------ Text provided
Oct 17, 2022
A longstanding dream in generative AI has been to digitally synthesize dynamic 3D environments – interactive simulations consisting of objects, spaces and agents. Simulations enable us to create synthetic worlds and data for robotics and perception, new content for games and metaverses, and adaptive digital twins of everyday and industrial objects and spaces. Simulators are also the key to imaginative machines endowed with a world model; they allow them to visualize, predict and consider possibilities before taking actions. But today’s simulators are too hard to build and too limited for our needs. Generative AI will change this.
Generative AI requires compressing diverse human experience and culture into a large-scale model. Indeed, recent large generative models (such as Dall-E 2, StableDiffusion, Imagen, Make-A-Scene and many others) have shown that this dream may be possible today. A natural evolution in this progression is for AI systems to create a new class of simulator that learns to generate 3D models, long-horizon videos, and efficient actions. These feats are now becoming attainable due to recent advances in neural rendering, diffusion models, and attention architectures.
Common Sense Machines has built a neural simulation engine we call CommonSim-1. Instead of laboriously creating content and spending weeks of effort navigating complex tools, users and robots interact with CommonSim-1 via natural images, actions and text. These interfaces will enable us to rapidly create digital replicas of real-world scenarios or make imagining entirely new ones as natural as taking a photo or describing a scene in text. Today, we are previewing these model capabilities. We are excited to see what developers, creators, researchers, and more can create! Sign up below for early access to our application, APIs, checkpoints, and code.
CommonSim-1: A simulator that grows and adapts from experience
A new simulation engine requires new interfaces. Instead of needing a specialized toolchain, CommonSim-1 is operated with images, language, and action. A user (machine or human) shows or describes what they want to simulate and then controls the kinds of outputs they want to measure and observe. We have built mobile and web interfaces that will let anyone access the model and REST APIs for developers and embodied systems that connect directly to CommonSim-1.
------------
------ Collected data
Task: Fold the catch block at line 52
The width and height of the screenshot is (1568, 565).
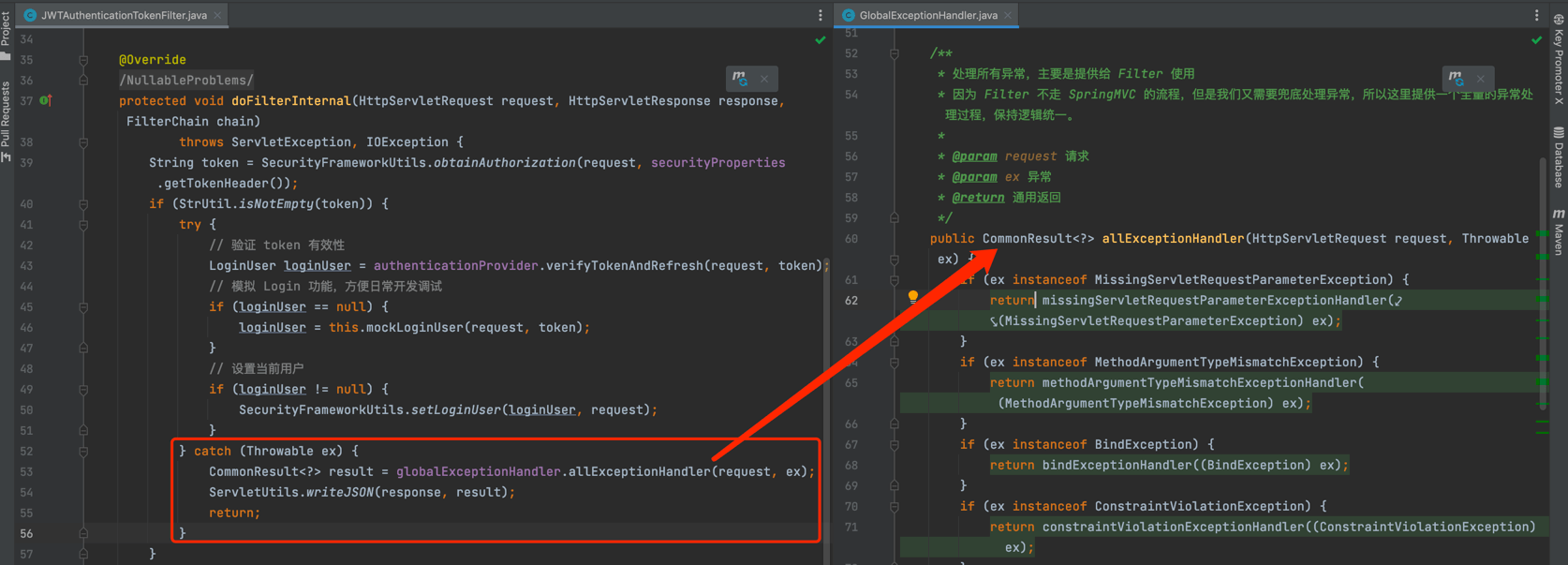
------------
§ What you will do
A. According to the CommonSim-1 text, what three things is CommonSim-1 operated with in place of a specialized toolchain?
B. Extend the CommonSim-1 text from its final sentence.

§ Exercise results
A. Images, language, and action.

B.
At the heart of CommonSim-1 is a foundation model of the 3D world that is trained on a large-scale, growing dataset of diverse human (and non-human) experiences across a wide range of tasks. We combine publicly available data, our internal datasets, and task-specific data provided by our partners.
CommonSim-1 unlocks:
Controllable Video generation
With as little as 1 frame and a set of actions (camera or body movements), our foundation world model can generate high-resolution videos (512×512). The same architecture can be trained to solve tasks across a variety of embodiments (camera, robot, car). Since this model imagines the future, one can use their imagination 1) as training data for upstream tasks (3D generation, perception), and 2) as part of a system’s predictive model.
3D content generation
To create 3D assets we let users upload videos of objects via our mobile or web app. All processing is done on the cloud and results can be exported into standard 3D (obj, usdz, blend, glTF, etc) and Neural Radiance Fields (NeRFs).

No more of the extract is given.